If you’re in manufacturing or distribution, it may be time to take a hard look at your own customer experience.

Online selling in B2B (business-to-business) is a little different than B2C (selling to consumers): Your customers know what they’re looking for, and their pricing. B2B eCommerce is about making it incredibly easy to place an order and to self-service.

It is entirely possible and frankly, expected to give your B2B customers an Amazon-like purchasing experience.

The process to extend touchless transaction processing requires thought and planning, but an eCommerce extension to your back-end order processing should not be lengthy nor expensive. The immediate returns are two-fold: Massive gains in operational efficiency AND customer experience. The long-term returns are always sustainable revenue growth and increased profitability. There are many ways to customize your B2B customer experience for your unique business. This guide will help you frame your thinking and your B2B eCommerce project.

Section 1

What is eCommerce?

eCommerce Is Customer Self-Service

Customers want self-service. It’s both immediate and convenient. They want to have access to all and any information they need without calling customer service. Customers want to self-service with minimal effort and minimal clicks. Today this is equally true for consumers and for business-to-business customers, distributors and wholesalers.

eCommerce doesn’t replace trusted relationships. It shifts the activities upon which a relationship is built. Trust is built with every thoughtful step in delivering a seamless — and delightful — experience for your customer.

Always remember that Amazon is setting the tone for your customer. You may need to catch up with Amazon’s service delivery, and then continue to accelerate.

Section 2

Customer Expectations
for eCommerce

Your customers want to be able to log in, create their purchase list, save those lists, and re-order when they need. Your customers also expect to have access to their price, terms, account balance, documents (invoices, proof of delivery, certificates) etc.

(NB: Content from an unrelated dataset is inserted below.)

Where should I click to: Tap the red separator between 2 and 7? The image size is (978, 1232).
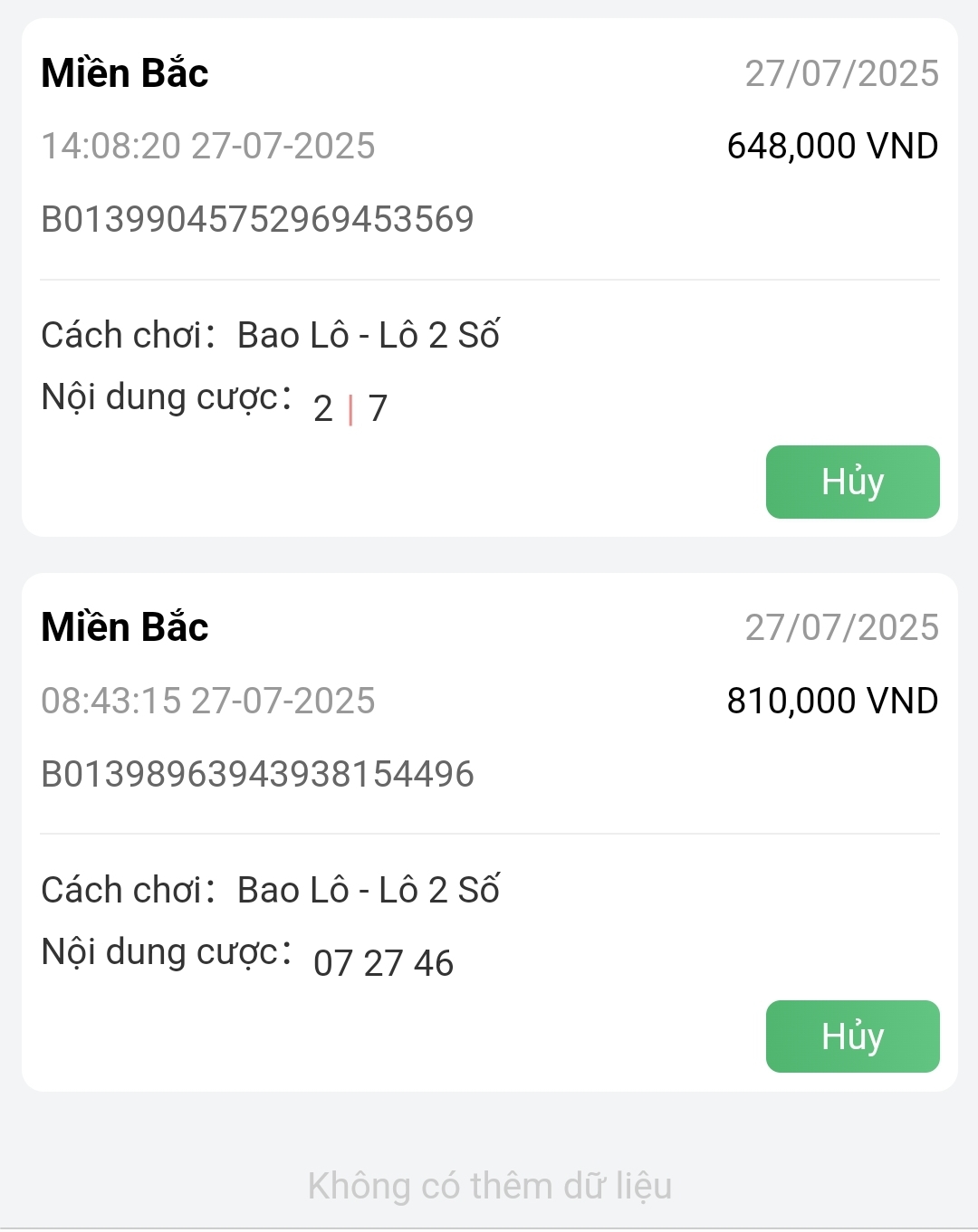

They further expect to view your available inventory and transparency in product information, delivery time and cost, return rules and terms. 

They want to see their order history. They may want to place a blanket order, and do call-offs throughout the year.

How efficiently your customers can find the products they buy is now table-stakes, and a platform for customer communication, customer engagement — and growing what else a customer might buy.

Learn more about the Magento & Leanswift eConnect B2B Solution

New Customers vs. Existing Customers

New Customer

New customers get an instant boost of trust in your company through their first-time account creation experience. Map your standard process and guide them — almost invisibly — so that they become invested in your company. Keep in mind that the initial onboarding need to be quick and effortless.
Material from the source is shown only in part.